Manually Annotated Set 1

In the manually annotated test set, there are 318 abstracts, 107 of which are unstructured. There are tagged 344 Intervention sentences, 341 Outcome Measure sentences, and 144 Participant sentences. In this corpus, 100% of the Outcome Measure sentences appear in the sentences also labeled as Method. 48 (33.3%) Participant sentences were identified in the sentences labeled as Results, and 29 Intervention sentences were identified in the sentences labeled also as Aim. Clearly the frequency of occurrence of sentences that only discuss patient characteristics is lower. Baseline characteristics and inclusion criteria tend to be discussed in the Method section but the actual number recruited, participated and assessed are often reported in the Results section. Examples of the sentences under the categories of Intervention, Outcome Measures and Participants in Set 1 are depicted in Table 6.

Table 6

Example Intervention, Outcome Measure and Participant Sentences

Intervention
Patients received either diltiazem, 240 mg/day, or amlodipine, 5 mg/day, for 2 weeks followed by diltiazem, 360 mg/day, or amlodipine, 10 mg/day, for 2 weeks. Unstructured abstract, PMID: 11486240

Participants were tested under two single-dose treatment conditions: placebo and citalopram (20 mg). Unstructured abstract, PMID: 14731312

Patients with node-positive (1–3) breast cancer were assigned to open-label epirubicin/vinorelbine (EV), epirubicin/vino-relbine and sequential paclitaxel (EV/T), epirubicin/cyclophosphamide (EC) or epiru-bicin/cyclophosphamide plus sequential paclitaxel (EC/T) therapy. Method section, PMID: 14659328

Outcome Measure

Standard treadmill exercise testing was the primary efficacy assessment. Patients also recorded incidence of angina attacks and use of glyceryl trinitrate spray. Unstructured abstract, PMID: 11486240

Arterial-coronary sinus differences of substrates were measured before cardiopulmonary bypass (CPB) and during early reperfusion. Design section, PMID: 12775312

The primary endpoints were overall survival (OS), relapse-free survival (RFS) and event-free survival (EFS). Unstructured abstract, PMID: 12441265

Participants

Twenty-eight healthy postmenopausal women, 16 without, and 12 with hormone replacement therapy (HRT) participated in this randomized, double-blind, cross-over study. Unstructured abstract, PMID: 15994852

Nineteen (19) young men, ages between 24 and 42, were enrolled in a single-center, institutional randomized, double-masked, crossover clinical trial. Patients and Methods section, PMID: 15321024

Twenty-four Chinese adults with type 2 diabetes participated. Unstructured abstract, PMID: 15565080

Examples of sentences labeled as Intervention, Outcome Measure and Participants in Set 1.

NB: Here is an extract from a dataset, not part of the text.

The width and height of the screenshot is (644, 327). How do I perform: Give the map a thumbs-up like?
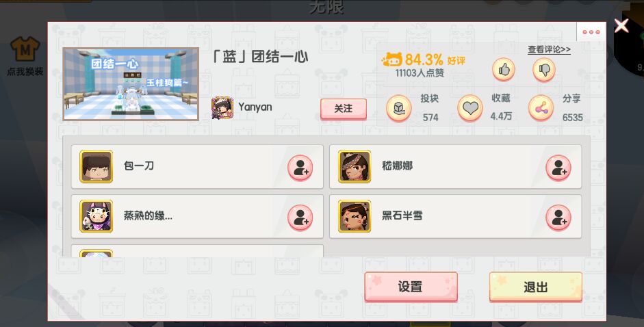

Example Intervention, Outcome Measure and Participant Sentences Examples of sentences labeled as Intervention, Outcome Measure and Participants in Set 1. Results for four way classification on the manually annotated test set trained on the structured set, Set 2 are documented in Table 7. It is observed that F-scores range from 0.97 to 0.99 for the structured subset and 0.85 to 0.95 for the unstructured subset. In the unstructured subsets, the F-scores are 0.83 for Method and 0.85 for Aim. Thus, Method tends to be more difficult to recognize relative to the other classes.

Table 7

Four Way Sentence Classification Results on Manually Annotated Abstracts

	All Abstracts			Structured Subset			Unstructured Subset
	Accuracy = 94.82%			Accuracy = 98.05%			Accuracy = 87.55%
	P	R	F	P	R	F	P	R	F

Aim	0.98	0.91	0.94	0.99	0.99	0.99	0.96	0.78	0.85
Method	0.89	0.96	0.93	0.97	0.97	0.97	0.74	0.93	0.83
Results	0.97	0.94	0.96	0.98	0.98	0.98	0.95	0.85	0.90
Conclusion	0.97	0.99	0.98	0.99	0.99	0.99	0.94	0.97	0.95

Sentence classification using CRFs into four rhetorical roles on manually annotated data set. The CRF model was trained on 13.6 k set of structured abstracts. Precision (P), Recall (R) and F-score (F) are reported for each label over the entire data set (318), the structured subset (211) and unstructured subset (107).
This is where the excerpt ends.